To-do list:
1) Answer these about the compression thread:
(a) What type of coding is lzfse based on?
(b) By about how many months does the open-source work behind Apple's fse implementation predate lzfse?
(c) In what year does the thread say ANS appeared?
2) From the compression thread, write out the passage starting at "I followed your" and ending at "some hackintosh purposes.", substituting "forum" for "blog".

Text extract:
##############################

How are zlib, gzip and Zip related? (2013)

[+] lpage|9 years ago|reply

In other compression news, Apple open sourced their implementation of lzfse yesterday: https://github.com/lzfse/lzfse. It's based on a relatively new type of coding - asymmetric numeral systems. Huffman coding is only optimal if you consider one bit as the smallest unit of information. ANS (and more broadly, arithmetic coding) allows for fractional bits and gets closer to the Shannon limit. It's also simpler to implement than (real world) Huffman.

Unfortunately, most open source implementations of ANS are not highly optimized and quite division heavy, so they lag on speed benchmarks. Apple's implementation looks pretty good (they're using it in OS X, err, macOS, and iOS) and there's some promising academic work being done on better implementations (optimizing Huffman for x86, ARM, and FPGA is a pretty well studied problem). The compression story is still being written.

[+] twitch_checksum|9 years ago|reply

History rewritten once again...

Apple's fse implementation is based on an open-source work from an individual which predates lzfse by about ~20 months.

https://github.com/Cyan4973/FiniteStateEntropy

It's even less optimized than the original one, due to a few errors that slipped through during lzfse conception.

http://encode.ru/threads/2221-LZFSE-New-Apple-Data-Compressi...

[+] twotwotwo|9 years ago|reply

More compression news!: https://github.com/Cyan4973/zstd declared its format stable a couple days ago, getting a step towards 1.0. In the example there, it's a little denser than gzip -1 and a lot faster, and includes entropy encoding that uses finite state machines (and that I don't truly understand--maybe there's some similarity to lzfse there). It can look at your data and construct a static dictionary, which sounds cool for tasks like packing a bunch of 4kb database pages.

(https://github.com/google/gipfeli is another compressor aiming at that general space ('fast but not Snappy/LZ4 fast'), but I don't think it caught on much.)

[+] legulere|9 years ago|reply

I followed your link which leads me to rant a bit:

LZFSE has been out since one year. Not one mention on wikipedia. The repo lacks a good description what lzfse is. It also contains a LZVN encoder/decoder. The only information I found about it is some blog where someone seems to reverse engineer it for some hackintosh purposes.

I know documenting and presenting the case why people should use your software/file format can be annoying to do, but it's really important.

[+] mayoff|9 years ago|reply

Strange that Apple didn't publish it on https://github.com/apple (which holds all of their open Swift repos).

Also, to clarify, ANS is relatively new (2009) but arithmetic coding has been around for a long time. Historically it was avoided because of patents, many (all?) of which have now expired. Apparently ANS isn't going to be patented.

##############################

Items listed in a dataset
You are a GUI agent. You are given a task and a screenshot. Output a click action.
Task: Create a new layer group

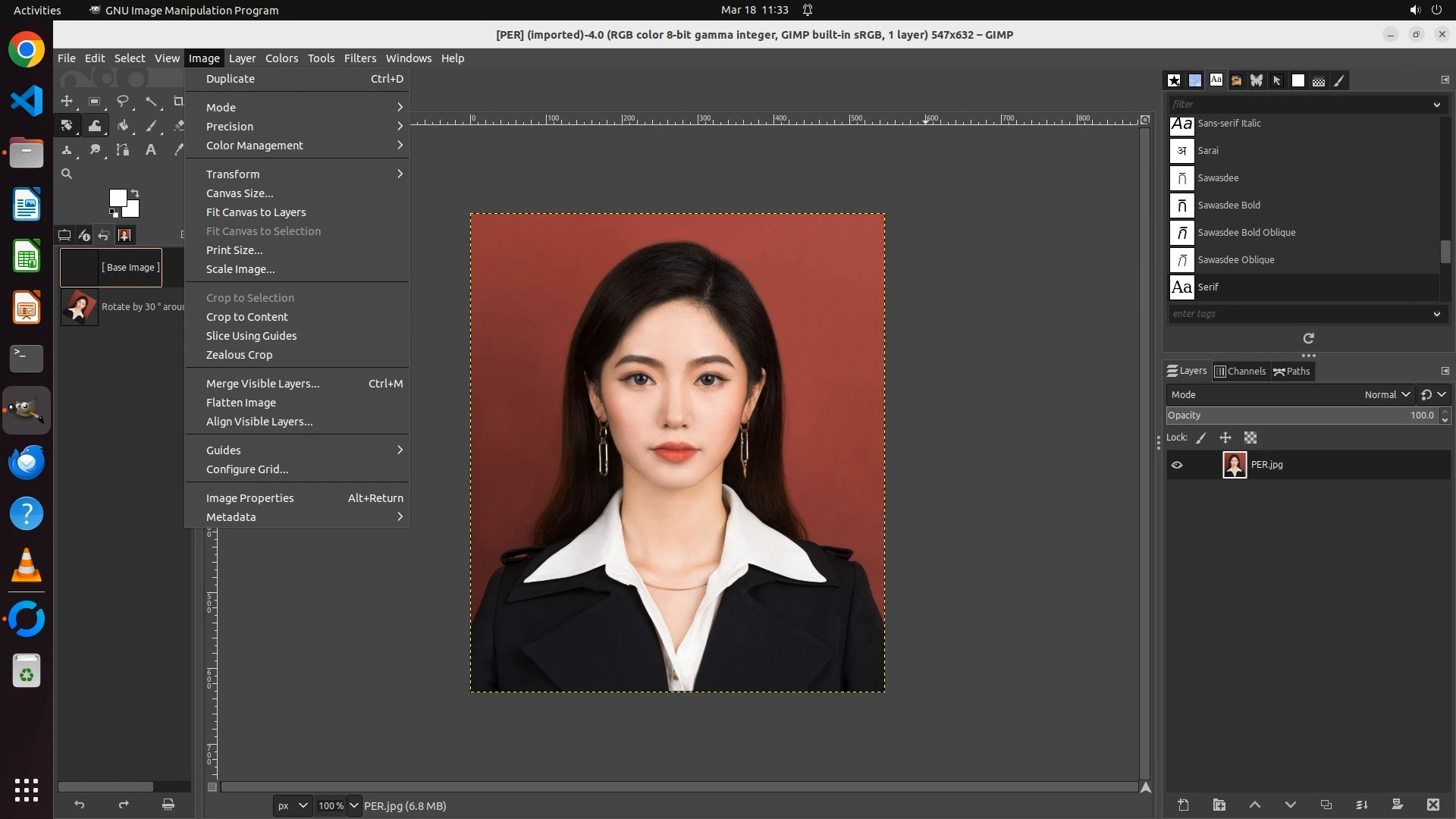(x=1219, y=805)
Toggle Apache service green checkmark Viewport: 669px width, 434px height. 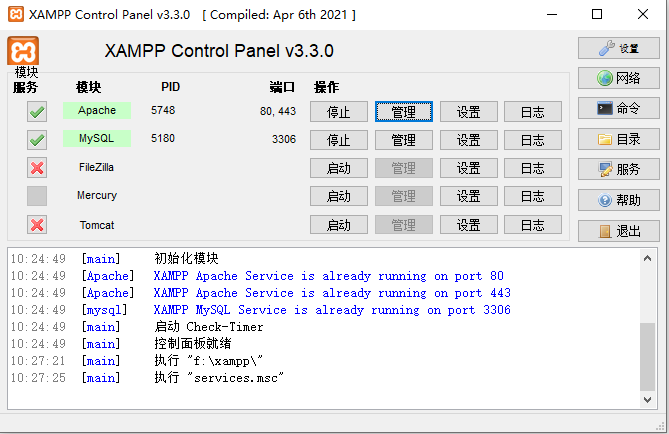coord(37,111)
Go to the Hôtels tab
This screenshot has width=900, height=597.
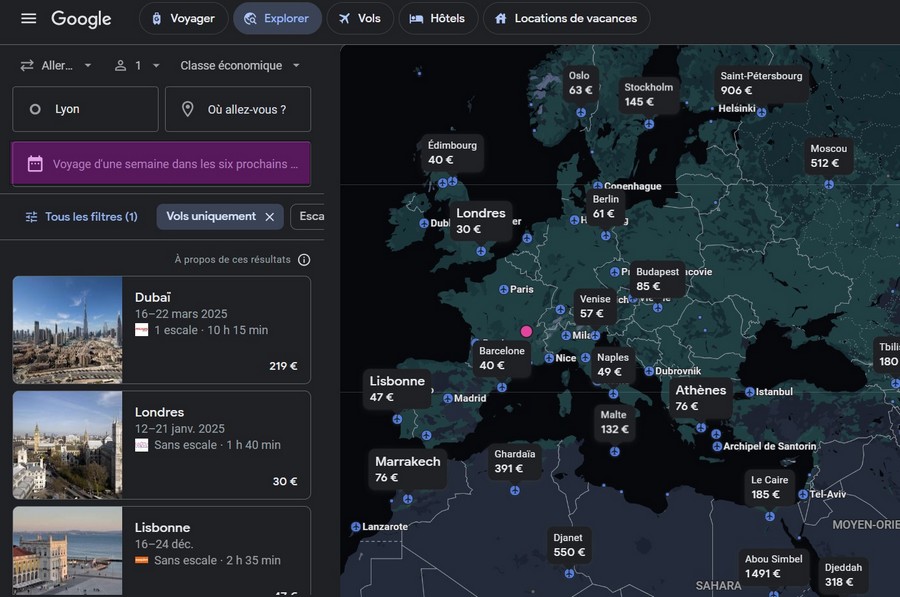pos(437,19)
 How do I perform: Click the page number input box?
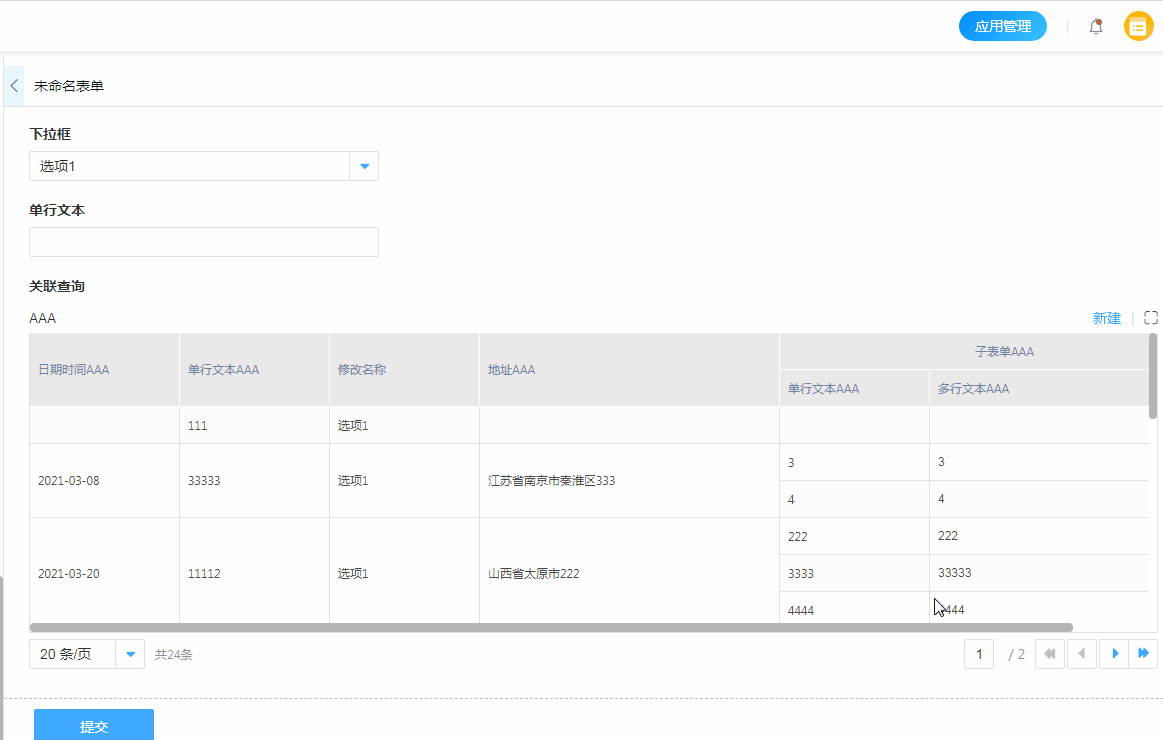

##############################

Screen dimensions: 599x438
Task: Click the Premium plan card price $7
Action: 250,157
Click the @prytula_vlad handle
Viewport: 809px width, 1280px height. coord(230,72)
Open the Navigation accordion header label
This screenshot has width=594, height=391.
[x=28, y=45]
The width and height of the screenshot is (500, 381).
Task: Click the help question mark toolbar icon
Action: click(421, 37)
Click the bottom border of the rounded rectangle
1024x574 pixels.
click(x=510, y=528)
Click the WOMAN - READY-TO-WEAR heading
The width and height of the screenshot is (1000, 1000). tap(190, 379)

##############################

Task-by-task answers:
1)
(a) Asymmetric numeral systems
(b) About 20 months
(c) 2009

2)
I followed your link which leads me to rant a bit:

LZFSE has been out since one year. Not one mention on wikipedia. The repo lacks a good description what lzfse is. It also contains a LZVN encoder/decoder. The only information I found about it is some forum where someone seems to reverse engineer it for some hackintosh purposes.